The ban on air links when there is a rail alternative in less than 2 h 30, which came into force on May 23, 2023 with the publication of a decree implementing the Climate and Resilience Act, had already been anticipated. Paris-Orly airport has thus discontinued connections to Nantes, Bordeaux and Lyon.
A contested ban
Although the ban does not apply to connecting flights, it was contested by the Union of French Airports (UAF), which lodged an appeal for "excess of power" against the decree.
It considers that the law infringes entrepreneurial freedom, and is calling for its annulment, as well as a referral to the European Court of Justice. According to the airports, the text is incompatible with EU regulations.
According to the Conseil d'Etat, "it has not been established by the information in the file that it [the ban, editor's note] would cause a distortion of competition between air carriers on the routes concerned, especially as its period of validity is limited to 3 years, at the end of which it will be re-examined after evaluation".
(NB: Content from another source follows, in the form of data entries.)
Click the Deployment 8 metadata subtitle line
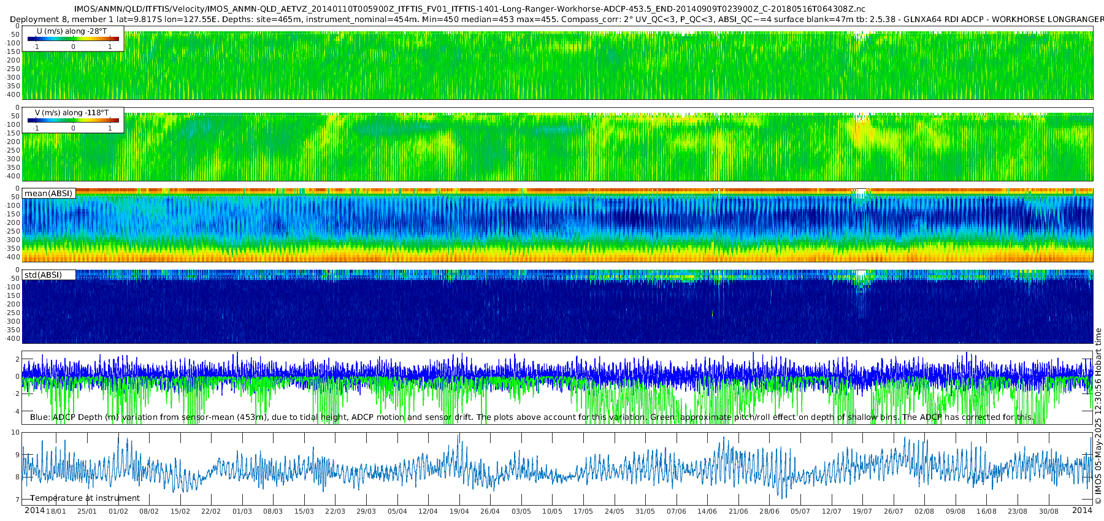The image size is (1104, 521). (x=557, y=19)
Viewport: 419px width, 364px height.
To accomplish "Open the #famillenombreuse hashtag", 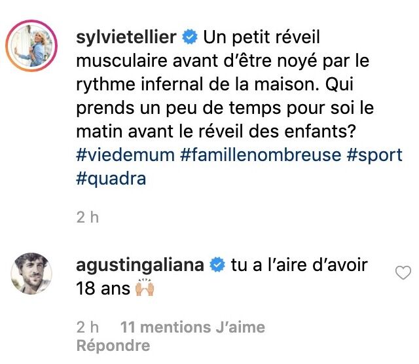I will [261, 155].
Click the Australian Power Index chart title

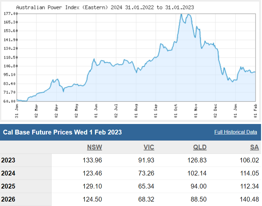pos(105,7)
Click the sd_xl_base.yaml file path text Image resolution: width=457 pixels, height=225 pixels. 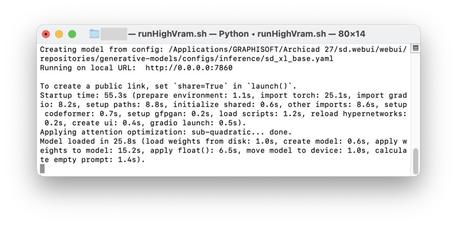coord(187,59)
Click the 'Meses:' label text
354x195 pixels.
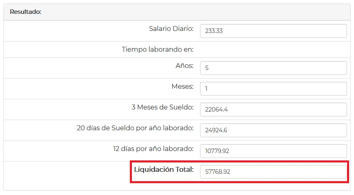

Ecological effects deemed minimal
UAF argued that the measure's impact on reducing greenhouse gas emissions would be minimal.
However, according to the Conseil d'État, "it is likely to contribute in the short term to reducing emissions from air transport, and cannot be regarded as more restrictive than necessary in view of the stakes involved in combating climate change".
A disappointing decision for airports
As a result, UAF "has no grounds for seeking the annulment of the decree it is attacking on the grounds of excess of power", according to the court, which also refused to refer the matter to European justice and ordered the organization to pay 3,000 euros to cover legal costs.
While the Conseil d'Etat's decision comes as no surprise to UAF, it is nonetheless a "disappointment", declared Nicolas Paulissen, UAF's General Delegate, referring in particular to the refusal to refer the case to the European courts.
"We would have liked the European judge to have been able to rule" on France's recourse to article 20 of the European regulation on air services, he explained.
3 years to judge the effectiveness of the measure
It provides that a Member State may, "where there are serious environmental problems (...), limit or refuse the exercise of traffic rights", but stipulates that such measures must not distort competition and must not exceed 3 years.
UAF "looks forward to seeing you at the end of the three-year period", promised the General Delegate, pointing out that UAF "remains of the view (...) that removing domestic routes in this way is not the solution to reducing emissions".